Seçim sonuçları değerlendirilecek olunursa, oy çoğunluğu açısından AKP birinci parti çıkmasına karşın, AKP’nin başarısından söz edilemez, bilakis faşist karakteri ve tüm kirliliklerinin eseri olarak uğradığı başarısızlık veya aldığı yenilgi alenen ortadadır. AKP açısından bu sonuç veya buna yaklaşık sonuç genel olarak önceden öngörülen bir akıbettir. Yaşamın gerçeği ile din afyonu karşı karşıya geldiğinde objektif gerçek ağır basacak, basmaktadır. Dahası aynı afyonu kullanan başka güçlerin devreye girmesiyle AKP’nin dayandığı dini ideolojik nüfuz parçalanarak zayıflayacaktır. Seçimi esasta kaybeden AKP elbette ki çatırdamaların göbeğine sürüklenecektir. Zaten çalkantılı-çelişkili ve patlamaya hazır bir yığın haline gelmiş olan AKP’nin zorlu bir sürecin içine gireceği muhtemeldir. Önümüzdeki dönem içinde bölünme dahil, ciddi problemler yaşayacağı söylenebilir. CHP de katliamcı faşist tarihinin yükünü taşımakla birlikte, bu gelenek ve tarihinden kopmayan sınıf karakterinin ürünü olarak en belirgin başarısızlığa imza atanların başında gelmektedir. Kılıçdaroğlu veya benzer hiçbir pansuman CHP’yi diriltmeye yetmedi, yetmeyecektir. AKP ve CHP’nin bundan sonra kemikleşmiş oylarıyla sınırlı kalacağı esas eğilimdir. Özellikle CHP miadını esasta doldurmuş ve silinmeye doğru evirilen rotadadır. Ancak AKP’nin başarısızlığından doğan boşluk, MHP’ye de CHP’ye de siyasi fonksiyon alanı doğurmaktadır. CHP’nin aldığı yenilgi sonrası büyük dağılmalar girdabına girmemesinin tek sebebi belki de bu fonksiyon veya bu olanaktır.

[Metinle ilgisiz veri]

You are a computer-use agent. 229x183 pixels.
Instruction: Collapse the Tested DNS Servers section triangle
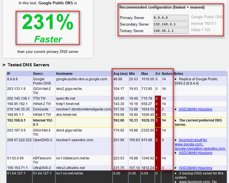click(x=4, y=65)
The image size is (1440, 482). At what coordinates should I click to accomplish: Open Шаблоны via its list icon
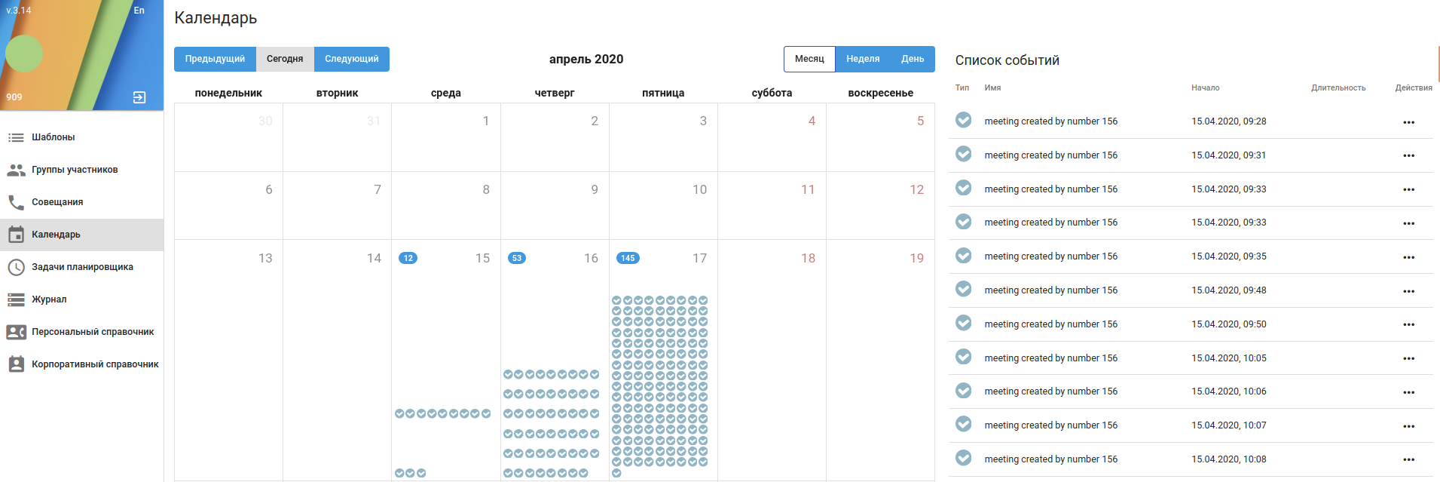[16, 137]
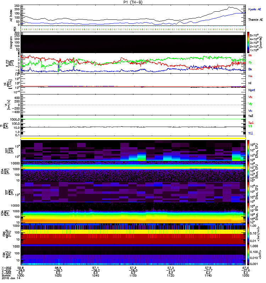
Task: Select the blue Bx legend label
Action: pyautogui.click(x=251, y=69)
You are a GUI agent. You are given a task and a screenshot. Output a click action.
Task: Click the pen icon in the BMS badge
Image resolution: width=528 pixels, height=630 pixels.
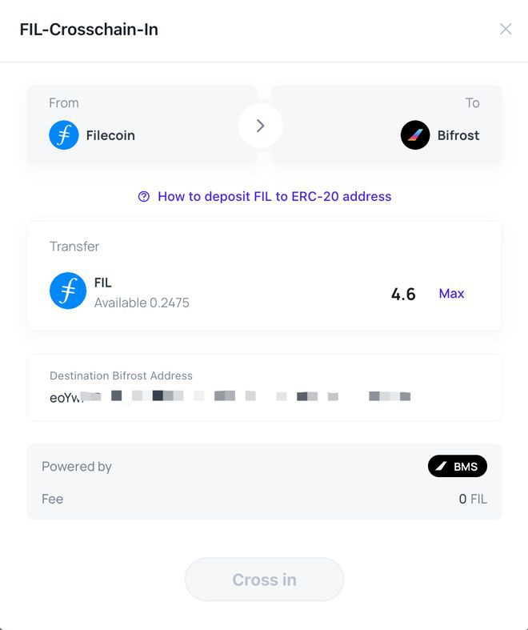point(442,467)
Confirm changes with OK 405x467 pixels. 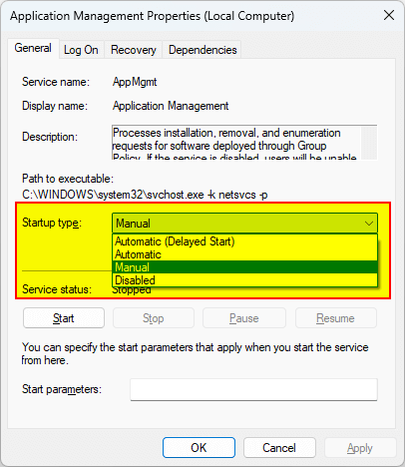[199, 448]
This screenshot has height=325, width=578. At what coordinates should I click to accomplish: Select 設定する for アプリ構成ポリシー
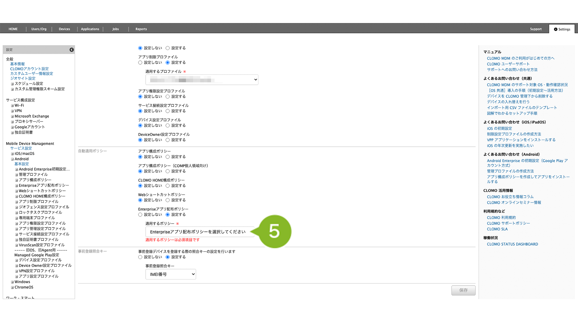[168, 157]
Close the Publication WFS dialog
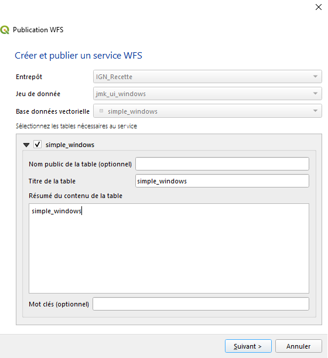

Koalisyon kurma ihtimali olan CHP tüm başarısızlığına karşın etkili bir role geçebilir. Dolayısıyla yenilgisini gerçek zeminde analiz edip fatura çıkarmadan paçayı yırtma şansına sahiptir.

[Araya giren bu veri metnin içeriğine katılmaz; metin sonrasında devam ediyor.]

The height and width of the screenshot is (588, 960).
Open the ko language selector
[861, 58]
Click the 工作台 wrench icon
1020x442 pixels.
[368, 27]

MHP, Türk ırkçı milliyetçiliğinin nispeten güçlü olduğu ölçüde güç statükosunu koruma olanağına sahiptir. Özellikle AKP ve diğerlerinin ideolojik dokuları ve siyasi amaçları zemininde körükleyip canlandırdığı ırkçı milliyetçilik adeta ve objektif olarak MHP’ye hizmet etmeleri anlamına gelmektedir, etmektedirler. MHP bu sayede oylarını belli sınırlarda olmak kaydıyla arttırabilmektedir. Nitekim bu seçim sonuçları bağlamında, yani oylarını arttırma anlamında MHP gelişme veya başarı sağlayan bir parti durumundadır. Bu başarı göreli de olsa, MHP’nin bu başarıdan moral kazanarak daha etkili bir performans ortaya koyması güçlü olarak olasıdır. Ne ki, hile, entrika, komplo ve her türlü kirliliğin geçerli olduğu burjuva dalaşta gelişmeler sıra dışı olup olağanın tersine gelişmelere de rahatlıkla evirilebiliyor. Dolayısıyla bütün bu belirlemelerin izafi olduğunu söylemek doğru olacaktır.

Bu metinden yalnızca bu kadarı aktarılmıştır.